Fun fact, I wasn’t buying any comics (sans some pre-OMD Spidey and Deadpool Classic trades) between 2009 and 2014. It was the 2014 Spidey 2099 run that got me back into the game, for good or ill.
This issue wasn’t nearly as good at series. And Omega was…lol…it was so bad and essentially an extension of Spidey 2099 I’m covering them together.
I remember fondly my hype when I saw Miguel in ASM v5 #25 and my hype for this one shot, back when I didn’t realize it was just part of a larger event.
Oh boy did this let me down.
Let me start with some superficial praise.
The art for Spidey 2099 and Sandoval on Omega were decent. And there was some interesting ideas pertaining to the world of the future, such as the removal of money and instead having everyone’s value depend upon what they can contribute. A society built upon meritocrisy, albeit with harsh reprisals if you can contribute little. Also the idea of corporations fixing things so only insiders can gain employment speaks to the corporatocracy  of the 2099 universe (one severely undermined when we consider Doom is ultimately in charge anyway…). People intentionally using drugs to keep up their work productivity is another great idea, and a genuinely interesting twist upon the original depiction of the rapture drug from Spidey 2099 v1 #1.  Finally people essentially enabling identity theft in exchange for drugs was an interesting sci-fi concept.
But beyond that…this was bad.
When I began covering this event proper with 2099 Alpha my dominant critique was ‘who is this for’.
A reboot of the 2099 line over 20 years since the original line ended and less than 3 years since the revival of it ended? A reboot intended to modernize the 1990s’ take on the future, a take that frankly proved 99% accurate anyway. And finally a reboot that alternated between doing spotty world building, killing off new characters, tie-ins to modern canon events and most of the time communicated its ideas in confusing and baffling ways.
I put forward that it was doomed to displease the old 2099 fans like me because it was erasing what we knew and loved. But it was also so poorly communicating its rebooted vision that new people were going to be alienated.
I’m only slightly going to backtrack on what I said. Because the Punisher 2099 issue was if you like the greatest argument in favour of the reboot. It wasn’t just the best issue in this mess, it was a bona fide awesome story just in general. It actually dived into an aspect of futuristic sci-fi that the 1990s 2099 series (to my knowledge) would’ve struggled to cover as it pertained so much to 2010s life and technology.
==========
__GIVEN PROBLEM 1__: According to the comics review, which run brought the reviewer back to buying comics?
__GIVEN PROBLEM 2__: Please quote the comics review starting at "I remember fondly" and ending at "let me down.".
Answer using only the comics review.

__INFORMATION SHOWN__:
==========
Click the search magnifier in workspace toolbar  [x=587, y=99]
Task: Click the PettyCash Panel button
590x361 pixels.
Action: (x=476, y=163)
==========
__EXERCISE OUTPUT 1__: The 2014 Spidey 2099 run.

__EXERCISE OUTPUT 2__:
I remember fondly my hype when I saw Miguel in ASM v5 #25 and my hype for this one shot, back when I didn’t realize it was just part of a larger event.
Oh boy did this let me down.